The complex is owned by Dubai’s Ruler, H.H. Sheikh Mohammed bin Rashid Al Maktoum, placing it directly within the emirate’s governing and strategic vision rather than purely private development. In some sense, it is policy expressed vertically.

Designed by Hazel Wong, Emirates Towers are based on triangular geometry — two sharp forms rising cleanly from a shared podium. The office tower reaches about 355 meters, the hotel slightly lower, yet both maintain a visual balance. The façade — silver aluminium and reflective glass — avoids ornament in favour of surface and light. Even today, among far more complex silhouettes, they remain instantly legible.
For a period, they were the tallest buildings in Dubai. That status didn’t last, but their clarity did. They sit on Sheikh Zayed Road not as part of any particular cluster, but as a pair — a composition that still reads as complete.

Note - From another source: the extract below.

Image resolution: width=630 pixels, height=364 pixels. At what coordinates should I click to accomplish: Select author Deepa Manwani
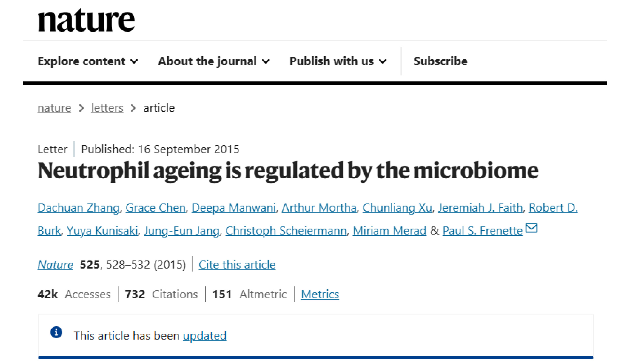click(x=234, y=208)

The office tower became one of the city’s early corporate anchors, housing financial institutions, multinational companies, and government-linked entities. The hotel, operated under the Jumeirah Group, positioned itself as a five-star business hotel — efficient, central, and integrated into the working life of the city.

Their symbolic role was always clear. Emirates Towers appear — quite literally — on UAE currency. The newer 500-dirham note includes the towers as part of a skyline composition alongside other national landmarks, reflecting their role as an enduring visual shorthand for Dubai’s rise. That placement signals recognition at a national level: these buildings are part of the country’s narrative.
Photo courtesy Jumeirah Group
They are also unusually restrained next to their surroundings. No thematic excess, no spectacle layered on top of structure. Just proportion, alignment, and intent. While Dubai would later experiment with form in every direction, Emirates Towers remain disciplined.

Their relevance today comes from that discipline. They don’t compete with newer landmarks. They don’t need to. Instead, they operate as a reference point — a reminder of the moment Dubai finally shifted towards what it was destined to become.